Kaum muslimin rahimakumullah…..
Bahkan termasuk hal yang aneh adalah bahwa orang-orang kafir Quraisy di dalam hati mereka ada sesuatu dari pengagungan Allah . Berikut ini beberapa bukti atas hal itu:
1. Kisah ‘Utbah bin Rabi‘ah yang diutus oleh orang-orang Quraisy untuk berunding kepada Nabi agar beliau mau menghentikan dakwahnya. Setelah dia berbicara panjang lebar kepada Nabi maka Nabi menjawab omongannya dengan membacakan kepadanya permulaan surat Fushilat. Ketika beliau sampai pada ayat ini:
“Jika mereka berpaling maka katakanlah: ‘Aku memperingatkan kalian dengan petir seperti yang menimpa kaum ‘Aad dan Tsamud’.” (QS. Fushshhilat [37]: 13)

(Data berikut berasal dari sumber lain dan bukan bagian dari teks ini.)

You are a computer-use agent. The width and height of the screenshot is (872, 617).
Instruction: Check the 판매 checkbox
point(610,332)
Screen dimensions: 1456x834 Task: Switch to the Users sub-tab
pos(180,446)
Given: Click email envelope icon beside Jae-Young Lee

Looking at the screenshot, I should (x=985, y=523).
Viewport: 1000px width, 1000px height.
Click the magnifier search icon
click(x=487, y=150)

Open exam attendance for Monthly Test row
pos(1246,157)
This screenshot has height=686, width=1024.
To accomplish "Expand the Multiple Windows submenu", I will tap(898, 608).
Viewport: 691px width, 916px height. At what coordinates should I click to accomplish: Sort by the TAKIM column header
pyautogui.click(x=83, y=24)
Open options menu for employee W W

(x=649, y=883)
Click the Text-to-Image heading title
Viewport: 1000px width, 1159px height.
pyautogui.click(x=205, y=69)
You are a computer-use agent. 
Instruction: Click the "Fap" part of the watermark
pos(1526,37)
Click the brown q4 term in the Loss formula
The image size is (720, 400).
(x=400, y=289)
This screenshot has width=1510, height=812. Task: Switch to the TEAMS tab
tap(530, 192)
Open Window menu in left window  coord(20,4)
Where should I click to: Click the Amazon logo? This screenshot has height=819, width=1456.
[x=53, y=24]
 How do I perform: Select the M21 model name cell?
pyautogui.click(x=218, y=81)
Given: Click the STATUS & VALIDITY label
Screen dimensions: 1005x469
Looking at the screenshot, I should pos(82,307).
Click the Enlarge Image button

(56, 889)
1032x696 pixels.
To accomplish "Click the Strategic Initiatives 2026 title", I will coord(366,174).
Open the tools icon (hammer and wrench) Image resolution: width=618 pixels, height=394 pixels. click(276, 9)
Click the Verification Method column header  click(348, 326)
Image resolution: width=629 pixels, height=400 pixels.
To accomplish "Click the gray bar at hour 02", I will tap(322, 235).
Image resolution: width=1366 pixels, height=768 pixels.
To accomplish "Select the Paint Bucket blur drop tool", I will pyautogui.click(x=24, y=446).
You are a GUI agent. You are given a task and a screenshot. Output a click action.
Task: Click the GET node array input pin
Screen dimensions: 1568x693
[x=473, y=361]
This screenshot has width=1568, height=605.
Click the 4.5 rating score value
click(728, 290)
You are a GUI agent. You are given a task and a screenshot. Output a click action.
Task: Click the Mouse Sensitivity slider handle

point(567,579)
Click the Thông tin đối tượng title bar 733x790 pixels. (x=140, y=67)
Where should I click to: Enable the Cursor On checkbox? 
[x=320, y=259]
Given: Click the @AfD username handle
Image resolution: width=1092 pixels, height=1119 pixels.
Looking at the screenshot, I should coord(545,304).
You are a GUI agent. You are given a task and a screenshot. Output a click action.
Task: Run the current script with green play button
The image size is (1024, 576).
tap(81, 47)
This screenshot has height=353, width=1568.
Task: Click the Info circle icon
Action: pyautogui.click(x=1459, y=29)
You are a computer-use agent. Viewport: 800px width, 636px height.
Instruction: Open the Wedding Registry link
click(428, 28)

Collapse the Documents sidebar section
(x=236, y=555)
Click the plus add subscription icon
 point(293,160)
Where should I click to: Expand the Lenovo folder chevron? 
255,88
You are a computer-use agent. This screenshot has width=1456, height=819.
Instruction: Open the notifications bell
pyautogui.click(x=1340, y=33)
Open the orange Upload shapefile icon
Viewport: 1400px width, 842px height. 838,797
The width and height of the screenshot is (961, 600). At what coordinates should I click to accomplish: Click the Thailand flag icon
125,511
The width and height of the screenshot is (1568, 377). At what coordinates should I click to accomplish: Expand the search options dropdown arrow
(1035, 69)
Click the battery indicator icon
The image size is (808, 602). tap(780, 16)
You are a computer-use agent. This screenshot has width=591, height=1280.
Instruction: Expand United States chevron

Ketika sampai pada ayat ini ‘Utbah merasa takut dan segera meletakkan tangannya pada mulut Rasulullah dan ia meminta kepada beliau atas nama Allah dan kekerabatan agar beliau berhenti dari pembacaan al-Qur’an.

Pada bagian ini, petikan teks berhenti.